**Text to read:**
• • • •
Grass, named for the hundreds of thousands of varieties that grow on its surface, is almost exclusively a prairie planet, with some small copses of trees and an inhospitable swampland as the only other landscapes. The planet’s aristocracy has evolved into a parody of its own purported ancestry. The Grassian nobles, or bons, do their best to imitate continental manor lords, complete with a ritual “fox” hunt.

And it is because of the Hunt that Rigo Yrarier and his wife Marjorie are chosen to represent Terra as Ambassadors on Grass. They are chosen by Sanctity, although they are not Sanctified themselves, because of their skilled horsemanship—both having competed in various equestrian sports at an Olympic level—and it is hoped that they may be accepted into the private world of the bons through their love of riding. While the bons will not accept scientists, they do agree to an Ambassador, mainly to keep Sanctity off their backs.

So it is that Marjorie and her family end up on Grass and, very shortly thereafter, realize that Sanctity has been sadly mistaken about the nature of the bon’s Hunt. The Yrarier’s horses do nothing to endear the bons to them and, if anything, only serve to increase the aristocrat’s contempt of Terra and Sanctity.

Grass is an engrossing science fiction novel, one which does not rely so heavily on the science as to lose its characters. Marjorie Yrarier is a compelling protagonist as she battles her relationships with her family—two teenage children, a controlling and volatile husband, his vapid mistress, and the family’s Old Catholic priests—her Faith, and her own motivations for coming to Grass. When her husband becomes more interested in gaining the respect of the bons than finding out the secret of their immunity, Marjorie takes their mission into her own hands.
• • • •
**Data section:**
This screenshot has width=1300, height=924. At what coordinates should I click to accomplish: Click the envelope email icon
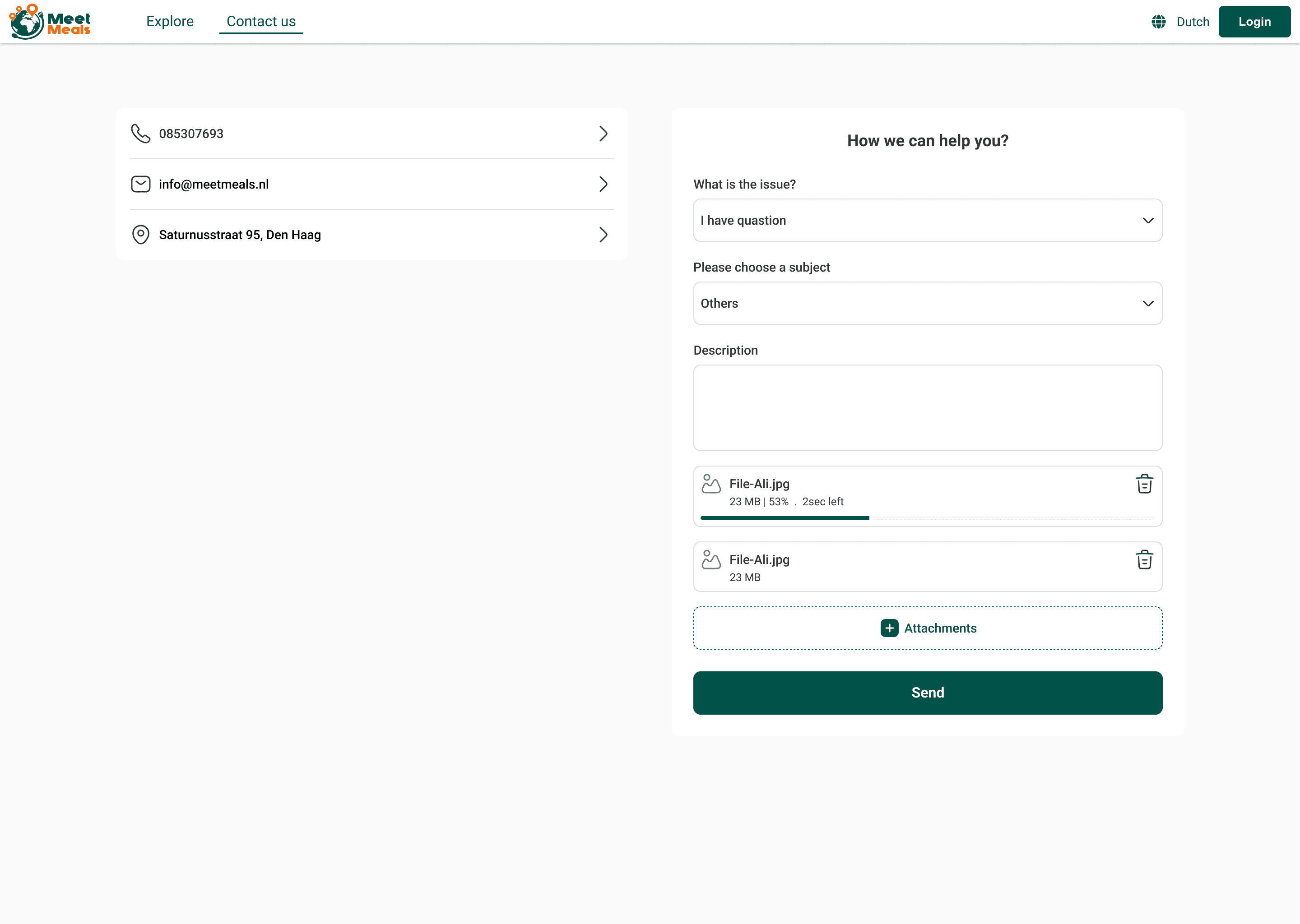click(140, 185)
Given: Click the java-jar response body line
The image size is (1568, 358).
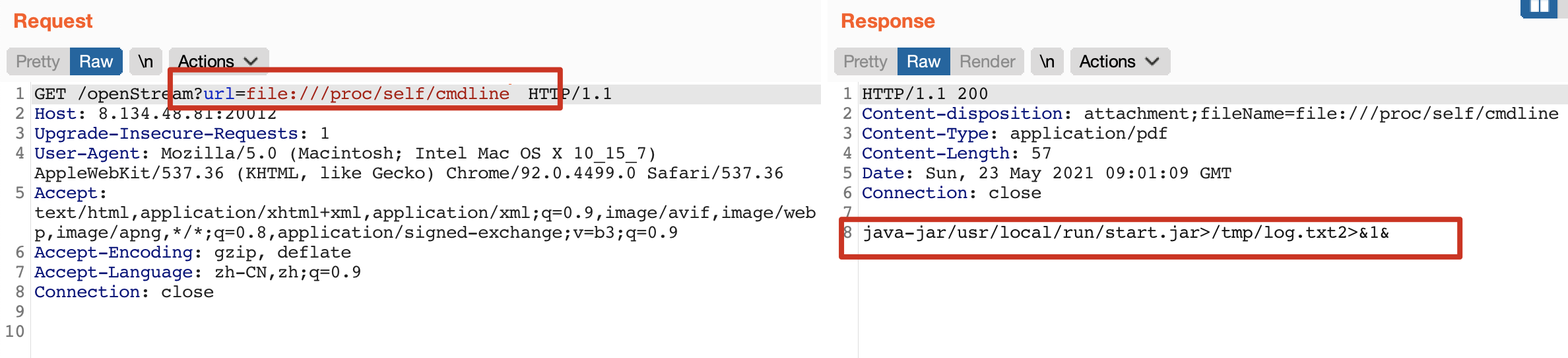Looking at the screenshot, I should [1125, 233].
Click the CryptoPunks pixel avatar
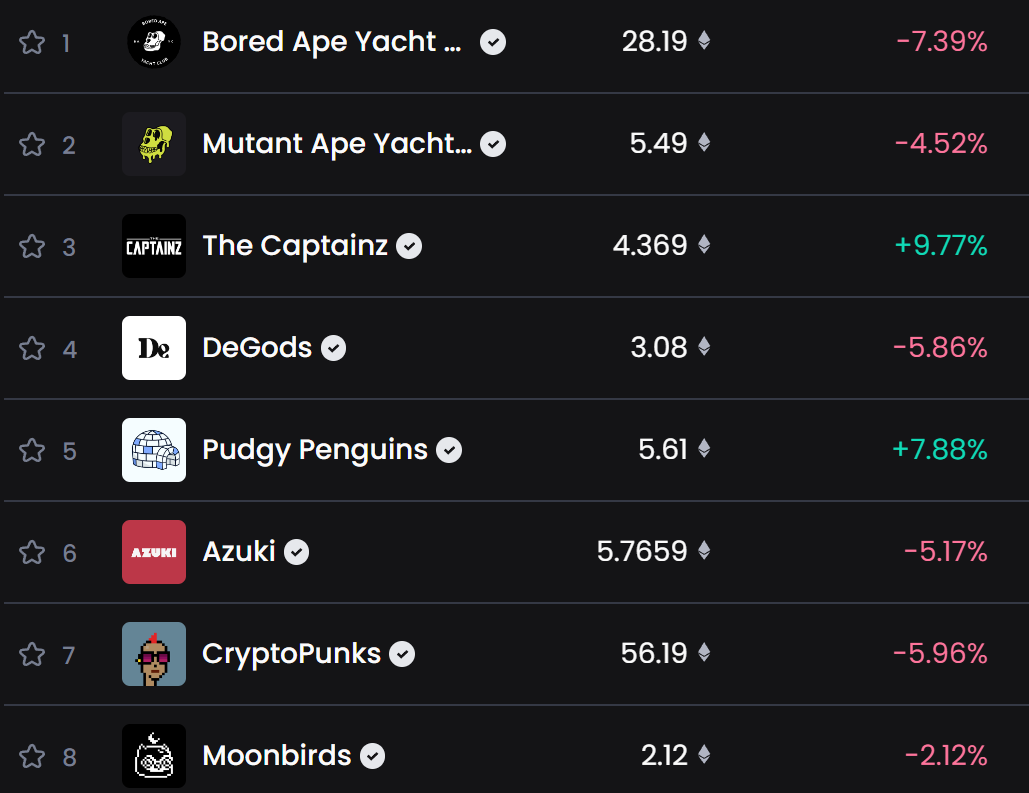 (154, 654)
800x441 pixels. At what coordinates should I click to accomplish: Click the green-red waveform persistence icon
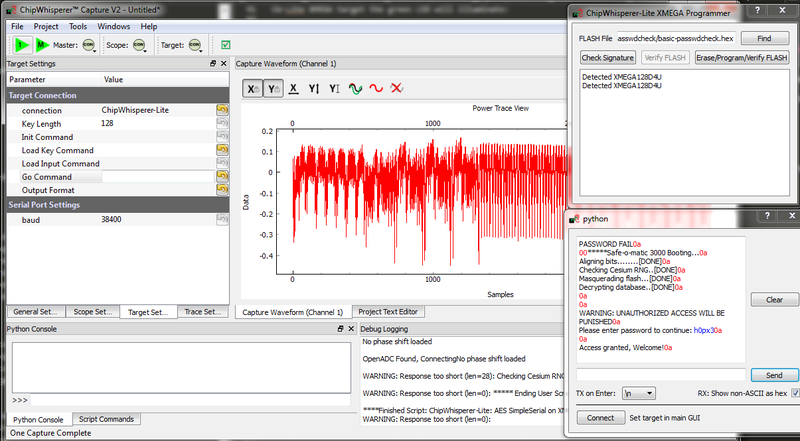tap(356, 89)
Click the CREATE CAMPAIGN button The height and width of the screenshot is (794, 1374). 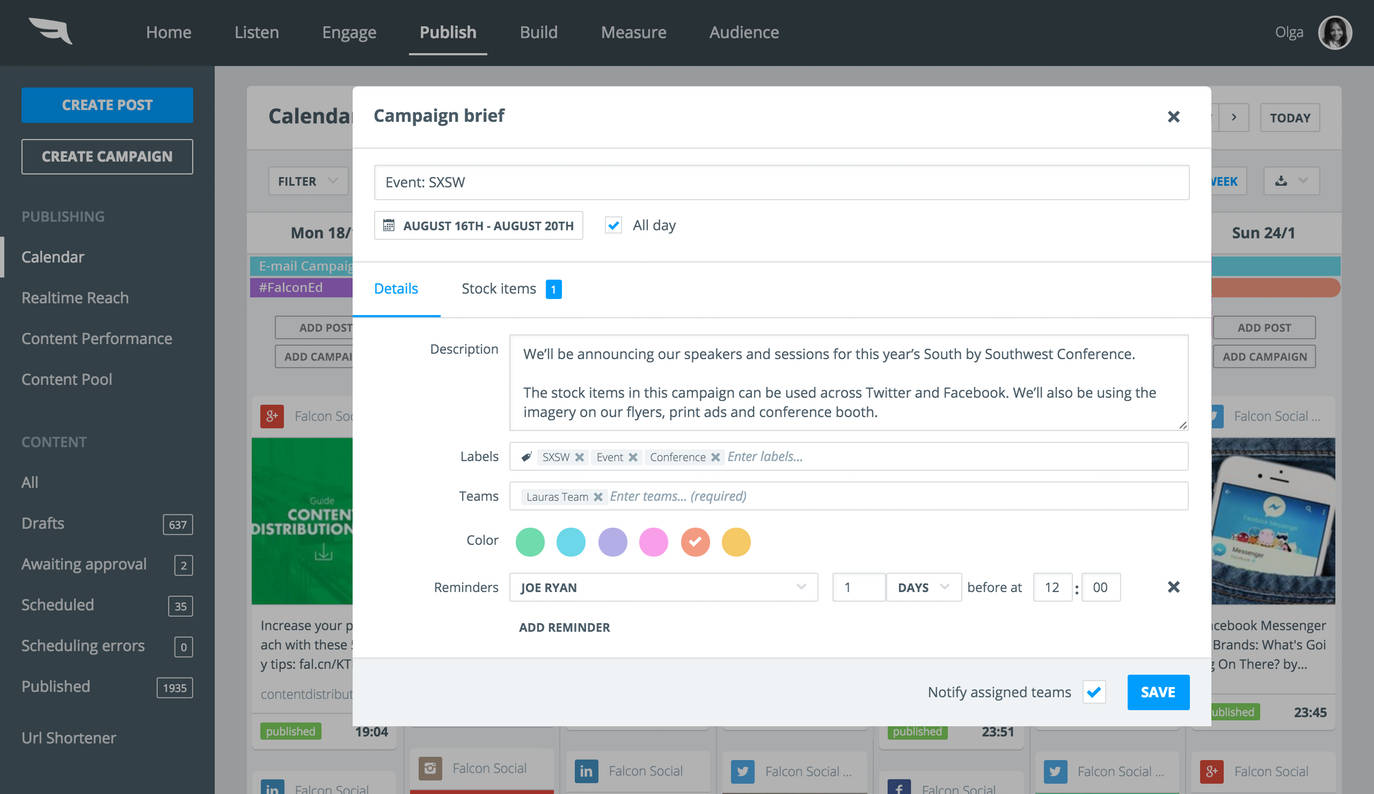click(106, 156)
• • • •
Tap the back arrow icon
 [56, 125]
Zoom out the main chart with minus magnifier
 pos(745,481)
• • • •
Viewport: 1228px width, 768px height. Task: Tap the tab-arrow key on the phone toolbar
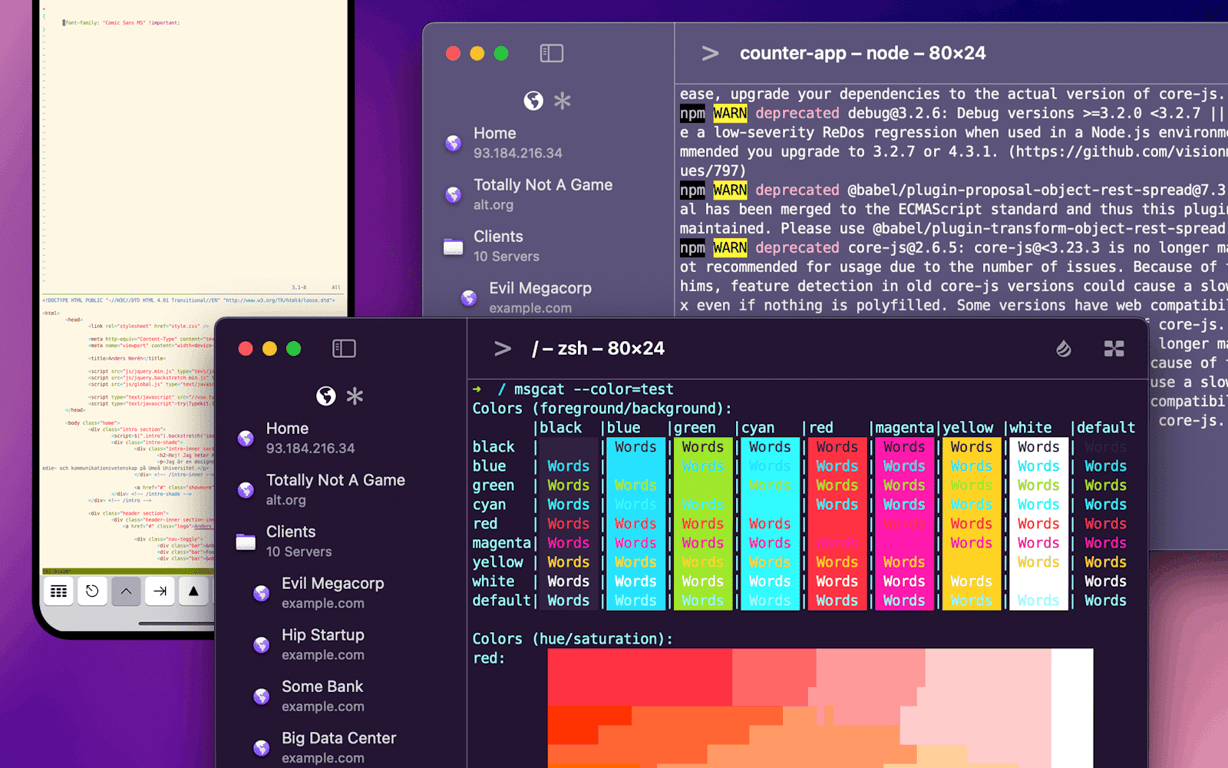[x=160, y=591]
• • • •
**Exercises to complete:**
**a)** Copy out the records word for word, beginning at the line that has "Tap the back arrow icon" and stopping after the line that has "pos(745,481)".
**b)** Continue the review of the novel Grass from the point where it stops.
The text and the records are unrelated material.

**Answers:**
**a)**
Tap the back arrow icon
 [56, 125]
Zoom out the main chart with minus magnifier
 pos(745,481)

**b)**
Grass is what I think of as “Big Idea” SpecFic. Tepper is exploring some very interesting ideas about humanity, spirituality, religion, and sin that could easily have overshadowed the story she was trying to tell. Indeed, there are many reviews out there who complain of one-dimensional characters and lack of emotional depth. I, however, did not find this to be the case. I would say that Grass is largely a plot driven, rather than character driven, novel. But I felt that Marjorie’s character was well drawn enough for her to be a sympathetic figure, and she grows and changes in ways that are satisfying to read.

If the rest of the characters lack depth, I would argue that it is because the human characters are not really what Grass is about. Tepper is telling the story of Grass’s original species, the Hippae and Foxen, as well as an extinct species, the Arbai, which are the only other species known to have travelled in space and colonized other planets, many centuries before humans got around to it. The relationship between the Hippae and Foxen, and the Foxen and Arbai, act as a cautionary tale for Humanity. Whether or not Marjorie will see the warning before it is too late is really the crux of Grass and, in light of this, her relationship with other Humans is shallow by necessity. If Tepper is as brilliant as I think she is, this is an intentional lack of depth; it forces the reader to focus on what is really important to the story—Humanity’s relationship other intelligent species, and with God.

If you don’t feel like thinking about the book you’re reading, perhaps leave this one for a time when you do. If you’re not interested in “Big Idea” SF at all, then you might never pick it up. I get that. I’ve picked this book up a couple of times and then decided that I wasn’t in the mood for it. That being said, I do believe there is sufficient action and character development to keep most readers satisfied once you get into it. If you’re in the right mood, like I was this time, it will likely only take the first 30 pages or so. If you’re not deterred by having to flex your grey matter, I definitely recommend it.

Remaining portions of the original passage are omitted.